Among the records below, count the lines where "more" occurs, and report that total alone.

- - - - - - -

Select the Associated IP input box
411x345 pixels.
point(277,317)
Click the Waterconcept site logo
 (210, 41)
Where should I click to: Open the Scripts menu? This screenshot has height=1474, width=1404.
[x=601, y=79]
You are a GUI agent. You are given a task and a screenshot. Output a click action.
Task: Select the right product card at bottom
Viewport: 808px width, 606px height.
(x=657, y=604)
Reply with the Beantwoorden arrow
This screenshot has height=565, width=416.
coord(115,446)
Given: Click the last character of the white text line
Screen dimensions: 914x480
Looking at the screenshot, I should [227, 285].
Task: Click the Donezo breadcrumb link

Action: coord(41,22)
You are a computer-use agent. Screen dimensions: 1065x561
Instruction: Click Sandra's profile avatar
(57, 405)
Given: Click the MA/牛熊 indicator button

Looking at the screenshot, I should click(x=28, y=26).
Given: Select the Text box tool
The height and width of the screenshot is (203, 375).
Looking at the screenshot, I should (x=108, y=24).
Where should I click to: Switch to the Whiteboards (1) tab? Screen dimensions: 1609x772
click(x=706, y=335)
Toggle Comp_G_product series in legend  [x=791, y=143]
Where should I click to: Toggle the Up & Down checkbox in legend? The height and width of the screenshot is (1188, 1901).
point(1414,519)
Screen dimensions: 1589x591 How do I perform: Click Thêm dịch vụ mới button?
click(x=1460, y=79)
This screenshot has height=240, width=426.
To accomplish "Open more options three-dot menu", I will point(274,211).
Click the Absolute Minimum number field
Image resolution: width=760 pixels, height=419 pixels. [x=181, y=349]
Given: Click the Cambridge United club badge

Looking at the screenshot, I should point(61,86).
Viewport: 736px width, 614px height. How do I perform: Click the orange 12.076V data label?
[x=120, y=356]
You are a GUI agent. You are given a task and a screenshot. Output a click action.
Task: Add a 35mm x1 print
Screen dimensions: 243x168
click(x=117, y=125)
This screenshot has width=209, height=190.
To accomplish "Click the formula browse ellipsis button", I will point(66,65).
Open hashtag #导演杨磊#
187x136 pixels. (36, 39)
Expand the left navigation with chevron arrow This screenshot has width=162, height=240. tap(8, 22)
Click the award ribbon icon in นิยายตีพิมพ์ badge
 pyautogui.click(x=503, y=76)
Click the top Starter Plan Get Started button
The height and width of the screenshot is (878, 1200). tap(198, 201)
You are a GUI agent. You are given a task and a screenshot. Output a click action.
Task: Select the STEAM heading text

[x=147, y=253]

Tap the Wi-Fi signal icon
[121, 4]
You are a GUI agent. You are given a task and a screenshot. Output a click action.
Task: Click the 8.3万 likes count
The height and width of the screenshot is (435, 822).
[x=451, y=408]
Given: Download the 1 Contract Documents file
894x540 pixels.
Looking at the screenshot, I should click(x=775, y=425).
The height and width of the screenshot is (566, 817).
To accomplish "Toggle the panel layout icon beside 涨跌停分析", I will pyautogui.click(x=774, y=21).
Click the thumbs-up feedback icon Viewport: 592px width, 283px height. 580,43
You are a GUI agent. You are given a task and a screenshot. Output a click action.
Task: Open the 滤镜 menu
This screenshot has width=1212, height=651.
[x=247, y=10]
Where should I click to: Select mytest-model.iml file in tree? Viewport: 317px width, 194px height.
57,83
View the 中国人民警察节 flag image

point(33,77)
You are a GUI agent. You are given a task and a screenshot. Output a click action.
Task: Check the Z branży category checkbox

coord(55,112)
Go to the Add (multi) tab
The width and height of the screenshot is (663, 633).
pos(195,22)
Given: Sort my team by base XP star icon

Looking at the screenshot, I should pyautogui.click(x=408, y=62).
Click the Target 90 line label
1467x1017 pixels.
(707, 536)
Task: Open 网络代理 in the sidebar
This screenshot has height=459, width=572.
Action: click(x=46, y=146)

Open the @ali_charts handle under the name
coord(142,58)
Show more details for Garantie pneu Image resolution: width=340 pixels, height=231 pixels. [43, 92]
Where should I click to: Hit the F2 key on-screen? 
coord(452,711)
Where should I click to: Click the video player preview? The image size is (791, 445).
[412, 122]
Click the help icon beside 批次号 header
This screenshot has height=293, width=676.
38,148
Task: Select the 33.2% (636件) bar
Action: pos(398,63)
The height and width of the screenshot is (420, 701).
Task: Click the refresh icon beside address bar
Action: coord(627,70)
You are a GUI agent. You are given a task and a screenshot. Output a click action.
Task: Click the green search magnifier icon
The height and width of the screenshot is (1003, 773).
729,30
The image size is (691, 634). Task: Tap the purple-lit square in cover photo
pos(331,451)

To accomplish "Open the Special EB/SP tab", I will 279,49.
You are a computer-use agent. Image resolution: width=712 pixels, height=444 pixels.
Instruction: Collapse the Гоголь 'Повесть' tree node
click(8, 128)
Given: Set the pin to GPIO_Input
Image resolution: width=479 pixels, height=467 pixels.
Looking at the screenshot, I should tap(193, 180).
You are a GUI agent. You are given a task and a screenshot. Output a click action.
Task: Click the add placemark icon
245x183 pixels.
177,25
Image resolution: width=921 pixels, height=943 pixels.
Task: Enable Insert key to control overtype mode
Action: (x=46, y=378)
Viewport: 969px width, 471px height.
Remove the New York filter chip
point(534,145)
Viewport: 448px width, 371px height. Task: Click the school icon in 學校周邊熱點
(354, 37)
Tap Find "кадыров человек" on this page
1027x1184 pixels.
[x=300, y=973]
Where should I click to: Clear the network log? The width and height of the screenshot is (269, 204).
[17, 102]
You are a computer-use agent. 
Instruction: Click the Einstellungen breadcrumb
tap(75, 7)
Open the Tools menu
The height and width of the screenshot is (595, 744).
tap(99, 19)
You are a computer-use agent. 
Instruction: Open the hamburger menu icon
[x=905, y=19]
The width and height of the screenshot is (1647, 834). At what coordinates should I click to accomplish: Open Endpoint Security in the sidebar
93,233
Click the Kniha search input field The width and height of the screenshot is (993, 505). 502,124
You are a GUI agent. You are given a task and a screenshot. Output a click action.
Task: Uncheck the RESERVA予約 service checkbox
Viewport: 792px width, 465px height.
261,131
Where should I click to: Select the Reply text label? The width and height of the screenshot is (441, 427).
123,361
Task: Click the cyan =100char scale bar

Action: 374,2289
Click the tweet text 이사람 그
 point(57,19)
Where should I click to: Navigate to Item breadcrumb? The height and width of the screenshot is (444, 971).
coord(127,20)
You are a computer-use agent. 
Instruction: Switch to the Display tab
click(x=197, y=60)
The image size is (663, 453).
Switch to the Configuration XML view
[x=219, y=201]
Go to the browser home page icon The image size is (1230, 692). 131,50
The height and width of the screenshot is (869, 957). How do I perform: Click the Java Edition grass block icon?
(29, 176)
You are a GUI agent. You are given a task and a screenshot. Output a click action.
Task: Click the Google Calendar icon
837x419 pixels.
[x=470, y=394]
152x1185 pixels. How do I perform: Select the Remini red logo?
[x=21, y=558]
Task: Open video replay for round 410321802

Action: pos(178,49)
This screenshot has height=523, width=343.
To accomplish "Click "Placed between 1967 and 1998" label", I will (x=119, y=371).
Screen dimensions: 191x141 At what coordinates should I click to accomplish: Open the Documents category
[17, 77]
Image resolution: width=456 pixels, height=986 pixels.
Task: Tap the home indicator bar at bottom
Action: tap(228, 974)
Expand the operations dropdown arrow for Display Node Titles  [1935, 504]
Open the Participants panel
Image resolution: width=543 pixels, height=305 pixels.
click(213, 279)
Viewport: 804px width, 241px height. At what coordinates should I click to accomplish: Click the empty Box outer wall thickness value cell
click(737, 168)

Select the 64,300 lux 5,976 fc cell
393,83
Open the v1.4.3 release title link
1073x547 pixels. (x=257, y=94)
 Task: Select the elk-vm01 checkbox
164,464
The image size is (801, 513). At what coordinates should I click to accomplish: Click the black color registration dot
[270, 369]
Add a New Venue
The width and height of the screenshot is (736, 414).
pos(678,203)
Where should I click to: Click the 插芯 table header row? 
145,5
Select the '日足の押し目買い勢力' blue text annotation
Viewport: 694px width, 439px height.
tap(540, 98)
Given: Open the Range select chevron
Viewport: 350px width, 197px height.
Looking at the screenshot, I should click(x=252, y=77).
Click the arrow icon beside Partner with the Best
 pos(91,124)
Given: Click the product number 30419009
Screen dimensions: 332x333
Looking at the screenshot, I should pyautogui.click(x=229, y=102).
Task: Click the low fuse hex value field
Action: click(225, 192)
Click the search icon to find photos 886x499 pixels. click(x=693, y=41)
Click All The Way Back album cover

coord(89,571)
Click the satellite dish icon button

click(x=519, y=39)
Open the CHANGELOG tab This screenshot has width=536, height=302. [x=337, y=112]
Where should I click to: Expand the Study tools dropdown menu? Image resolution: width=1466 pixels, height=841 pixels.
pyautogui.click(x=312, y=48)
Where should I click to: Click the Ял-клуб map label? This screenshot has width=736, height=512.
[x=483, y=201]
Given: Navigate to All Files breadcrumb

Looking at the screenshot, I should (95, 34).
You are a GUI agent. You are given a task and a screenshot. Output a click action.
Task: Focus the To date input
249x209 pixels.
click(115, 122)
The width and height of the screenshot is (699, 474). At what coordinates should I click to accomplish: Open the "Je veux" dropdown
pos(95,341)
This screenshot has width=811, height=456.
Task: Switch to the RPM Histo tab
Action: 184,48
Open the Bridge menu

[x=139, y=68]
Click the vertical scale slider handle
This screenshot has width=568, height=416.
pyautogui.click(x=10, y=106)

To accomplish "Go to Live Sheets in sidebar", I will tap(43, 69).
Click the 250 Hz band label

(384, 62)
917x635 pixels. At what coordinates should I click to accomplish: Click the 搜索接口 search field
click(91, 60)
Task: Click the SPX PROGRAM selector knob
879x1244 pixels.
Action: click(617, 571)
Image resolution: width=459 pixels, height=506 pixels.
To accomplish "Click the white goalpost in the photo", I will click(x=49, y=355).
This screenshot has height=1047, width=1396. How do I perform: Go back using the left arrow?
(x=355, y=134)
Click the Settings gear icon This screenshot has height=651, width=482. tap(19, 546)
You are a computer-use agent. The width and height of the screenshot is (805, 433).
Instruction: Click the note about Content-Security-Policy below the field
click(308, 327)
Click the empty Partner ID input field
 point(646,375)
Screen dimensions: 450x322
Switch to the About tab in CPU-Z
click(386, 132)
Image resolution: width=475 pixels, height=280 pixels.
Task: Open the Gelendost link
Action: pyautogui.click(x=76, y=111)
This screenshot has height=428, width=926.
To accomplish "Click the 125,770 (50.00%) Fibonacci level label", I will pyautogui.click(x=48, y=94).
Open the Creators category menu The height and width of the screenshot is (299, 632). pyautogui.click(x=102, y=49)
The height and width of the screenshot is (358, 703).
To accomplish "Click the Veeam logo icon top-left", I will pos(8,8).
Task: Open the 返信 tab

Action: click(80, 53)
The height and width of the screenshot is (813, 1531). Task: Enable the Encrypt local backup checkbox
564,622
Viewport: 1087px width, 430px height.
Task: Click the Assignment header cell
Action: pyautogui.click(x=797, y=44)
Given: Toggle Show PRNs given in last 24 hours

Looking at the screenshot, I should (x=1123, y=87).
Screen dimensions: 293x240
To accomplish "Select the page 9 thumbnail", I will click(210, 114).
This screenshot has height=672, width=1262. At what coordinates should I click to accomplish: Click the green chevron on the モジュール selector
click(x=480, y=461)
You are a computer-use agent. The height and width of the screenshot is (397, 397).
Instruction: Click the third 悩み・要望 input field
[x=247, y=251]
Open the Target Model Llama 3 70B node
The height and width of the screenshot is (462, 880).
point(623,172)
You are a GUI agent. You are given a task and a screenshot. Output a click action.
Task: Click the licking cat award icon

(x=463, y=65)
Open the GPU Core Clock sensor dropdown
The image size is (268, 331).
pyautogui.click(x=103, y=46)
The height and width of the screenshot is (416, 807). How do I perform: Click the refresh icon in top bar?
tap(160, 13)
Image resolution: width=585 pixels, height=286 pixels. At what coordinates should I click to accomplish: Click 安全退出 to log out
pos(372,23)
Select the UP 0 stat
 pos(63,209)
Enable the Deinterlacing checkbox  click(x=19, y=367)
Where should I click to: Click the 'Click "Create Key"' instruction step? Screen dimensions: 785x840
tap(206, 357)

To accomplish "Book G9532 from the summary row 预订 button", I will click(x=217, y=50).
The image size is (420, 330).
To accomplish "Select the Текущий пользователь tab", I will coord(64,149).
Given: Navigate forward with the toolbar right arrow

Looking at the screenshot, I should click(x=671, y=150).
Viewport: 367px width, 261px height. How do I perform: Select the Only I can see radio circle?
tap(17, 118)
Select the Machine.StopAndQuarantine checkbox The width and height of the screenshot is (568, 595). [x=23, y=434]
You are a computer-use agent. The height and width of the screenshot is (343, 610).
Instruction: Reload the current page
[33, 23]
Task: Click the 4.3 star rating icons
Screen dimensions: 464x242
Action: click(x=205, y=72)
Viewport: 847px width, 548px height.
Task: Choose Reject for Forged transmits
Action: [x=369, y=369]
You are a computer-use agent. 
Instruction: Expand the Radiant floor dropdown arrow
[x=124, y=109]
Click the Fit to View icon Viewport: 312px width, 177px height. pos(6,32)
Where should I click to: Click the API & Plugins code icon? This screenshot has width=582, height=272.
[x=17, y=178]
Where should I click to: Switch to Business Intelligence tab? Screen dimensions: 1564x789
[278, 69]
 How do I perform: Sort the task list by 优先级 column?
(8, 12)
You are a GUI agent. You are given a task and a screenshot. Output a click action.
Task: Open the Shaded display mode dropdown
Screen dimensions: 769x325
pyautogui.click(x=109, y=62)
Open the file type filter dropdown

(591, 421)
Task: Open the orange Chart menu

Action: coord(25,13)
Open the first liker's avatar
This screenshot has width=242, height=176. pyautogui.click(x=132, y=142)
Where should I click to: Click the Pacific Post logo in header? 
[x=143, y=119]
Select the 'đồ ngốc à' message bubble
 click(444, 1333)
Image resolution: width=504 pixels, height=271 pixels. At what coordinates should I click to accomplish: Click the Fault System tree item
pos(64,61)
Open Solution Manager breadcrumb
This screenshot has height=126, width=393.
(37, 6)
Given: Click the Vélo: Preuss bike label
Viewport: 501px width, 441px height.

- - - - - - -

# RESPONSE
2